Andere Städte haben Köln in Sachen Gaming den Rang abgelaufen

Inwiefern?

Gezielte Förderung für Start-ups und für Selbstständige, gezielt auch für Entwickler – da stehen zum Teil einfach andere Budgets zur Verfügung. Berlin zum Beispiel hat im Kulturbereich die Nase vorn und Computerspiele als Teil der Popkultur erkannt. Da stehen dann auch noch einmal andere Töpfe bereit. Und sie profitieren von der Start-up-Euphorie und davon, dass sich viele Talente dort angesiedelt haben.
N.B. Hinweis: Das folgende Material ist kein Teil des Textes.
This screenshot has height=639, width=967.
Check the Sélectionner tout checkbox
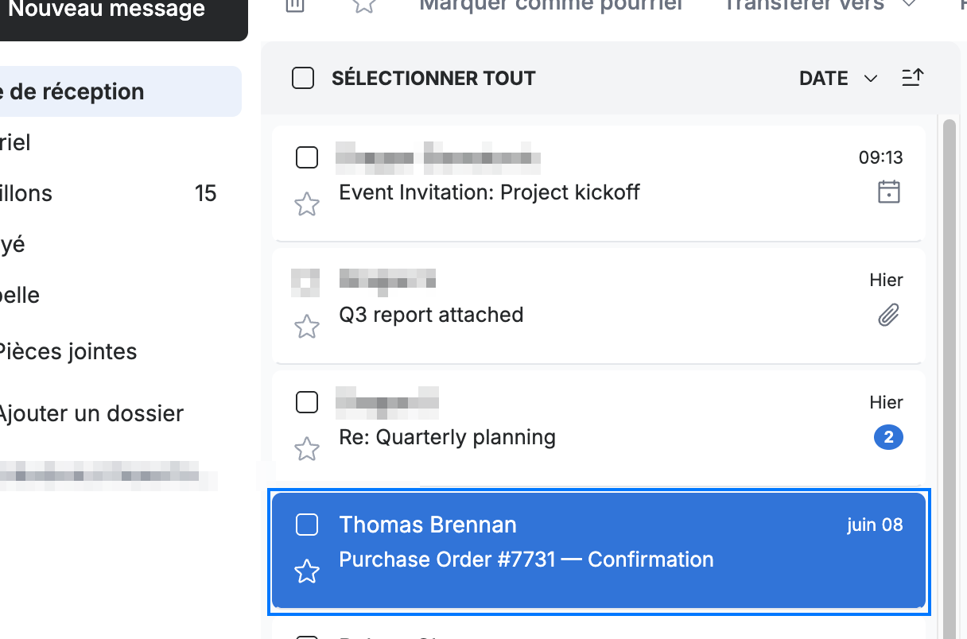click(x=303, y=79)
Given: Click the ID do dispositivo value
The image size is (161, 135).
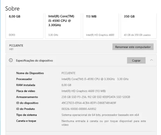Looking at the screenshot, I should point(89,103).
Dementsprechend steht auch mehr qualifiziertes Personal zur Verfügung. München ist einfach ein attraktiver Standort, wenn man sich die Firmen in der Gegend anguckt. Wo sitzen denn Apple und Google? Wo hat SAP Milliarden in Räumlichkeiten investiert? Ich weiß nicht, was die da unten mit ihrem Gewerbesatz machen, aber zumindest zieht es an. Allein die Fluganbindung ist besser.

Gibt es Faktoren, die die Branche trotzdem nach Köln ziehen?
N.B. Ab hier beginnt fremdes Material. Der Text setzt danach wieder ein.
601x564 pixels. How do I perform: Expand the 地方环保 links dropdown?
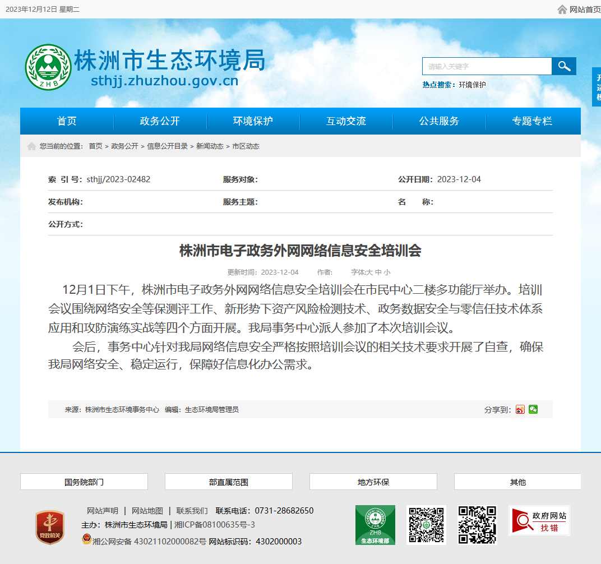coord(373,482)
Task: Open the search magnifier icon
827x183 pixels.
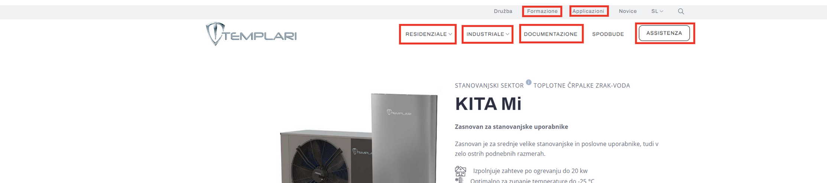Action: (x=681, y=12)
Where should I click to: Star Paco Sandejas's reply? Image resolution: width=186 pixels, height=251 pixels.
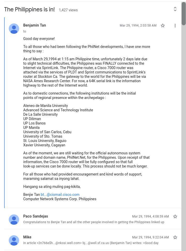click(x=175, y=216)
Natürlich. Immer wenn ich mit Geschäftspartnern rede, ob aus Amerika oder Asien, loben die die tolle Umgebung, die tolle Energie in der Stadt. Gaming in dieser Woche hier zu erleben, das strömt durch alle Gassen, die ganze Stadt ist vereinnahmt davon.
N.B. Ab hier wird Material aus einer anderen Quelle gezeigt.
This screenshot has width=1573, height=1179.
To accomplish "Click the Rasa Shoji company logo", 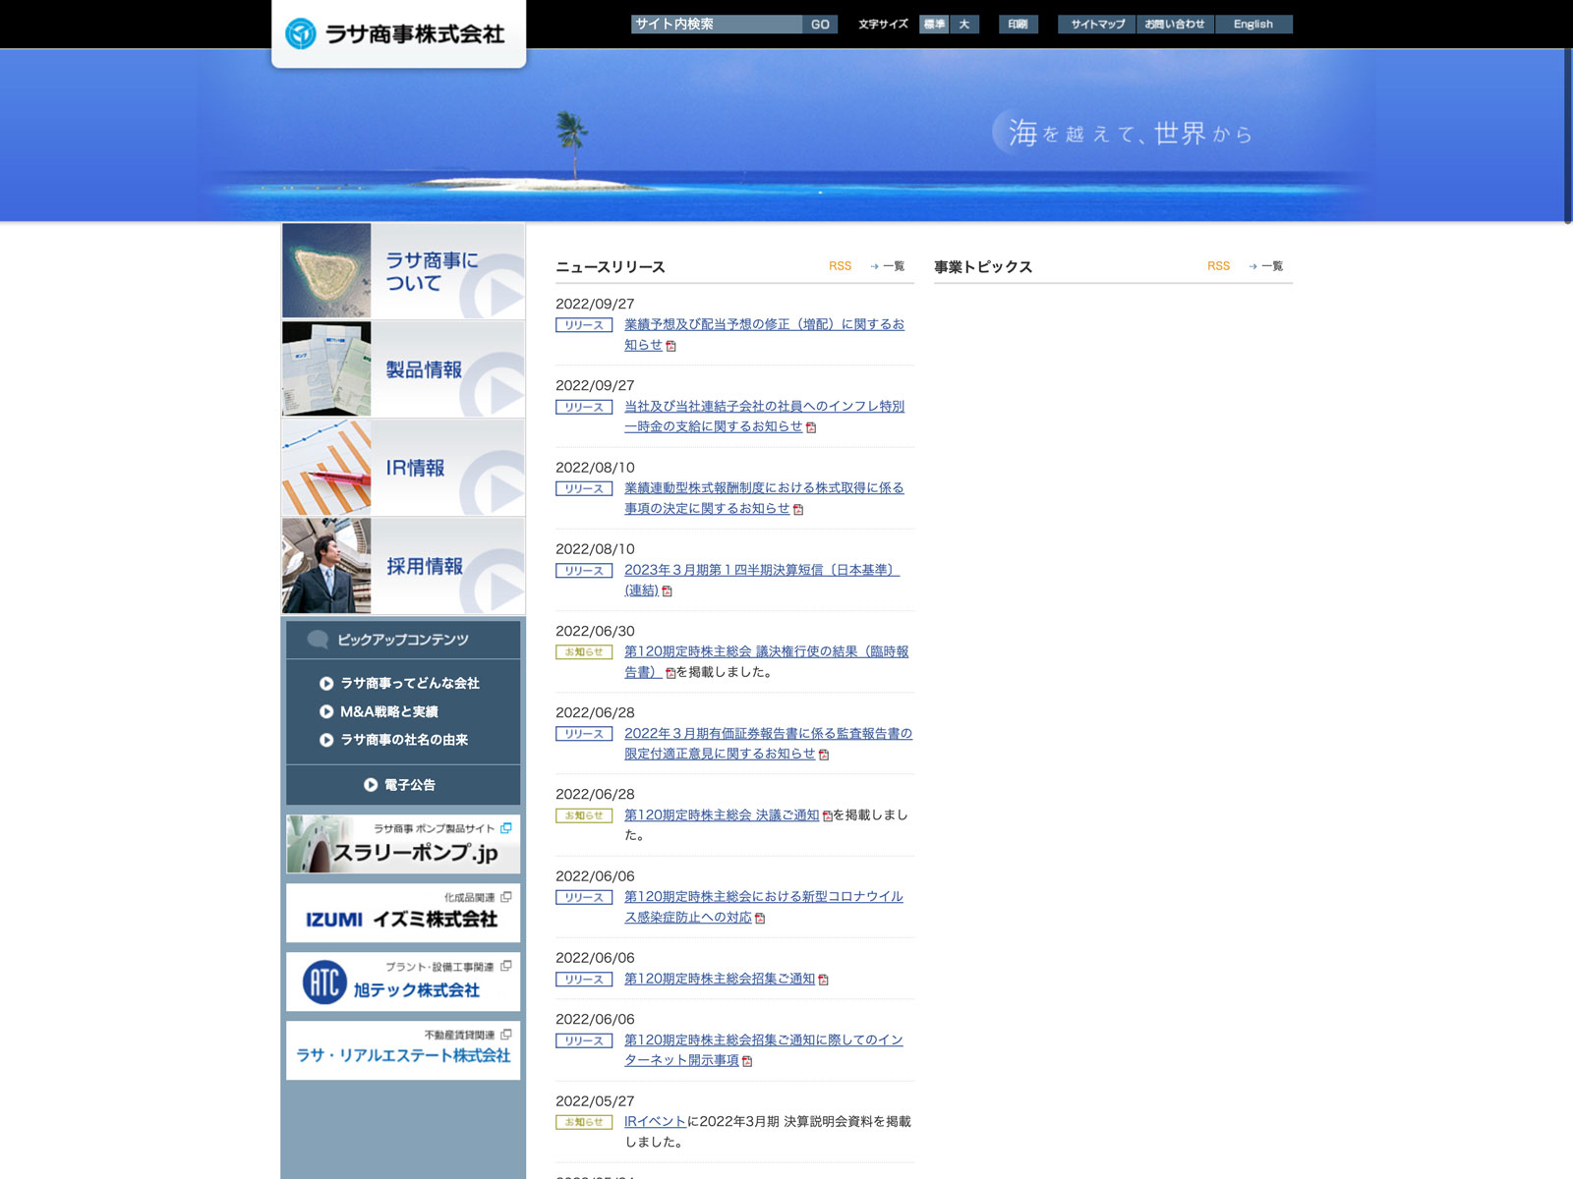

Sie sehen also noch nicht schwarz für die Zukunft des Gaming-Standorts Köln?

Als geborener Kölner bin ich Optimist. Was ich mir wünsche, ist, dass wir der Gaming-Welt die Arme öffnen und sagen: Kommt zu uns, wir unterstützen euch dabei, die besten Spiele der Zukunft bei uns in Köln zu entwickeln. Durch ESL und die daraus entstandenen Gründungen und Fachkräfte, haben wir in Köln unfassbar gut ausgebildete Menschen, die schon seit 20 Jahren im Gaming- und E-Sports-Geschäft stecken. Die kann man mit Digital Natives zusammenbringen, um eine prosperierende und neue Generation an Gründern aufzubauen – nicht nur für das Thema Gaming, sondern auch, um beim Thema Digitalisierung einen Schritt nach vorne zu machen. Und dann kann in zehn Jahren gerne ein Spiel, das in Köln entwickelt wurde, auf der Gamescom zum Spiel des Jahres ausgezeichnet werden.